A maximum sentence? This must have been a very egregious case...
Loveday will serve two-thirds of the sentence before he is released on licence.
Oh. Maybe not.
The judge also disqualified Loveday from driving for 19 years and four months from Thursday.
And that's almost a slap in the face for the victims, because...
Loveday has been before the courts since he was 16, having been convicted of 81 offences on 54 occasions between 2000 and 2022, the court heard. His previous convictions include aggravated vehicle taking, wounding, affray and assault occasioning actual bodily harm.
At the time of the offence, he did not have a driving licence, was uninsured to drive the van and was wanted for breaching court orders.
Loveday has never passed a driving test, the court heard.
I'd say it was beyond belief, but really, is it?
Ellis Williams, district crown prosecutor with the CPS, said: 'This sentence reflects the severity of Loveday's offending. He chose to indulge in a dangerous high speed vehicle chase, which tragically ended in the death of Grace Payne and left Sundar Ali with serious injuries.
'Nothing can bring Grace back but I hope this sentence goes some way to comfort her family at this difficult time.'
If I was her family, I might be thinking a few more severe sentences earlier in his criminal career might have been more use, and might have meant he wasn't free to kill on the roads...
And I'll wager that before he was 16 he SHOULD have been in the courts but they tried their best to keep him out of them. After all, all social workers are taught that if you go to prison as a 'child', you're much more likely to end up there as an adult.

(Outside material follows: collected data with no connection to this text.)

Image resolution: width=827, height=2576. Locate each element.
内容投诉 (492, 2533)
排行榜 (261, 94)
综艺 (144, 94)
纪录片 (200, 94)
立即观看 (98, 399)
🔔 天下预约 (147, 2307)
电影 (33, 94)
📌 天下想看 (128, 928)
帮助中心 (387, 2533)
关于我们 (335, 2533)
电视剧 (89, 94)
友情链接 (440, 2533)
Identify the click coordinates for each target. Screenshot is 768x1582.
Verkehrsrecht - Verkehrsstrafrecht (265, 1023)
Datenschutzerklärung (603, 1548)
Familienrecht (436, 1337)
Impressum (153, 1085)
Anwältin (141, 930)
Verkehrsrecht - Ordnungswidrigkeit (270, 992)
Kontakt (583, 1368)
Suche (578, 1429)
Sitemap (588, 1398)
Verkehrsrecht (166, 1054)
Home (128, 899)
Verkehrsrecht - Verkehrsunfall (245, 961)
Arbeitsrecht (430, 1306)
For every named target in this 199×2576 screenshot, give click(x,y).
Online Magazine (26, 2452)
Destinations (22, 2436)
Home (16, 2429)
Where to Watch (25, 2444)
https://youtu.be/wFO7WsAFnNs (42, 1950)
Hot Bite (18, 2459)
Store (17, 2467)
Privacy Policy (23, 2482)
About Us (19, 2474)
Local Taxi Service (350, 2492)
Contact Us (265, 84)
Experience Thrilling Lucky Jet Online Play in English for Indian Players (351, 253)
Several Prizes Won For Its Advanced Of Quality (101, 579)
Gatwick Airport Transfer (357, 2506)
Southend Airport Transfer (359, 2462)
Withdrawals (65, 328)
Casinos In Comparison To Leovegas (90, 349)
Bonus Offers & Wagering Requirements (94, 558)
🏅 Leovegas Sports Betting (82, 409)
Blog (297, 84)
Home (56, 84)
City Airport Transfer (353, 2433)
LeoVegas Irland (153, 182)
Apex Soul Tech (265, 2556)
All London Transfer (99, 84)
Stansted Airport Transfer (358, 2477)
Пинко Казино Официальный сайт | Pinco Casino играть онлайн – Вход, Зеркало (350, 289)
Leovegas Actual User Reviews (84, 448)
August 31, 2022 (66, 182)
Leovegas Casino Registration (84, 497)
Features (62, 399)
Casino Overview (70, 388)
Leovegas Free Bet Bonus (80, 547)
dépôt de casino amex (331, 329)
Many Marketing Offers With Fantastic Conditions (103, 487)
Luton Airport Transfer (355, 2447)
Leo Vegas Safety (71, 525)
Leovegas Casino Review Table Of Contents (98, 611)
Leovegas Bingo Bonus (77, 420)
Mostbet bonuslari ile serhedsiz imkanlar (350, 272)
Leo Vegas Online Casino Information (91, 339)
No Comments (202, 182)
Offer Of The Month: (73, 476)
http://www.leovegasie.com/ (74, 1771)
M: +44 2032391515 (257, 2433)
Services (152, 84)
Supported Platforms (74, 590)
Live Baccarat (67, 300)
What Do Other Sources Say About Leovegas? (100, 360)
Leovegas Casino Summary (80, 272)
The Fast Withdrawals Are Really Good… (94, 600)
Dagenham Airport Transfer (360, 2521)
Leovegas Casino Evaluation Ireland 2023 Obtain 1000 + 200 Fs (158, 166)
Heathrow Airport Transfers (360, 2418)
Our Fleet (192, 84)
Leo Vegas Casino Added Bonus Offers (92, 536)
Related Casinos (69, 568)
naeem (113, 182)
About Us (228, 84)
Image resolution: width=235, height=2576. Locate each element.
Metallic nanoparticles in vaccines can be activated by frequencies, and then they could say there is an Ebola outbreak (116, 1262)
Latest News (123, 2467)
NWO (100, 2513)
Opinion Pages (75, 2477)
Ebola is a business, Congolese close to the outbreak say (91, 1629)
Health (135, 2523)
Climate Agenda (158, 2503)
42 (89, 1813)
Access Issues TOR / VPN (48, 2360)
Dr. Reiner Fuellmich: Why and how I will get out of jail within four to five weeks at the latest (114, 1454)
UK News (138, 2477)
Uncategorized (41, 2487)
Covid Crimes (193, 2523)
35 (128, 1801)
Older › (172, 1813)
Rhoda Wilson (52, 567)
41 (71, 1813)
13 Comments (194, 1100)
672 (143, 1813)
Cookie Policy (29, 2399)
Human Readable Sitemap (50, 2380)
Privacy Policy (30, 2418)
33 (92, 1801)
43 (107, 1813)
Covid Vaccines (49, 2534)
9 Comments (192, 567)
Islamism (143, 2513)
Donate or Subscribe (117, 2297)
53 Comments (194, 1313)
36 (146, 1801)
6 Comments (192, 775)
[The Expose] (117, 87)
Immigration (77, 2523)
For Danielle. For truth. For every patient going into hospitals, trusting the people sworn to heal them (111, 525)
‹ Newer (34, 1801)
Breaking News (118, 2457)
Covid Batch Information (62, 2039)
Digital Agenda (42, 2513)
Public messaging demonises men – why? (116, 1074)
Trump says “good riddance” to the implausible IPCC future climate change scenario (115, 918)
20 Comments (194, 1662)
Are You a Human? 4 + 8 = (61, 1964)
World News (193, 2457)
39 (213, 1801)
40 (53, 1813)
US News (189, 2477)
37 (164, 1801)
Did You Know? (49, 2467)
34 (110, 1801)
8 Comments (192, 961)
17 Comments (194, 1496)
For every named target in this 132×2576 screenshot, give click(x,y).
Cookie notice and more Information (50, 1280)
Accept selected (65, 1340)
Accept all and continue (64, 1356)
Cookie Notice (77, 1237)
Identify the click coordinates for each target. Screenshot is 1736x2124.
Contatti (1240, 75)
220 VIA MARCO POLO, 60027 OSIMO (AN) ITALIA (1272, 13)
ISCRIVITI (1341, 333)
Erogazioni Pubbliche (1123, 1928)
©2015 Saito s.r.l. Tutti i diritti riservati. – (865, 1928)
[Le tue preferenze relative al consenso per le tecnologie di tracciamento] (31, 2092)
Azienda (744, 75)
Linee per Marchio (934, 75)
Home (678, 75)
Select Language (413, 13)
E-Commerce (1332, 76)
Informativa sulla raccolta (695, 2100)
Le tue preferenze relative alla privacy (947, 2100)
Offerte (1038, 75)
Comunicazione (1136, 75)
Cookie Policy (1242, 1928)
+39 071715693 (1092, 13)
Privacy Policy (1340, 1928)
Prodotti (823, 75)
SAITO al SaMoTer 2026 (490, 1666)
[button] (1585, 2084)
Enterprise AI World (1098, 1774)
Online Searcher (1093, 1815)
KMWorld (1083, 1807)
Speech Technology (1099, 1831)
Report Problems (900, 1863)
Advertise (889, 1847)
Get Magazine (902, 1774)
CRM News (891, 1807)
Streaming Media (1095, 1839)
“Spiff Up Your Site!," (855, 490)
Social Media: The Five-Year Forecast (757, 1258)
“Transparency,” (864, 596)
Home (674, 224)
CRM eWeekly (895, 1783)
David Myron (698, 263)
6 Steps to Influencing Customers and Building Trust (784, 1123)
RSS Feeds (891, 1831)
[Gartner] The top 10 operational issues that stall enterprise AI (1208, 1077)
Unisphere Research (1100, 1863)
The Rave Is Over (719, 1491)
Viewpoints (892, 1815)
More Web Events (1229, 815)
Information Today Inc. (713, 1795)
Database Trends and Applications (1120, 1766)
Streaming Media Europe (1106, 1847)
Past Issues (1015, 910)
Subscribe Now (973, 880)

So they don't send them any more.
Alas, no one taught them that correlation isn't causation, and that the reason they ended up in prison as adults was the same reason they went there as juveniles - because they were criminals.
The system starts to fall down when Mr Plod can't be bothered to investigate 'petty' crime.
Trivial offences, like burglary and theft, are often ignored completely, leaving rising criminals to become emboldened (and educated) by plod and State indifference. The everyday stressors and crimes affecting ordinary, honest citizens, were never the concern of those living a more luxurious life in gated communities...out of the reach of common crime.
A few criminal trials and obligatory let-offs later, the young offender graduates and his new status creates a valuable commodity. 'Premium clients' are very much sought after by criminal lawyers; their Green Form club and the associated bandwagons.
And who pays for it all?
"And I'll wager that before he was 16 he SHOULD have been in the courts but they tried their best to keep him out of them."
Which was clearly more than he did, and why should he have bothered?
"Alas, no one taught them that correlation isn't causation, and that the reason they ended up in prison as adults was the same reason they went there as juveniles - because they were criminals."
I'm betting this chap's eventual fate was written in his familial history in big flashing neon letters.
"The system starts to fall down when Mr Plod can't be bothered to investigate 'petty' crime."
Yes, the much derided 'broken window' theory still holds true.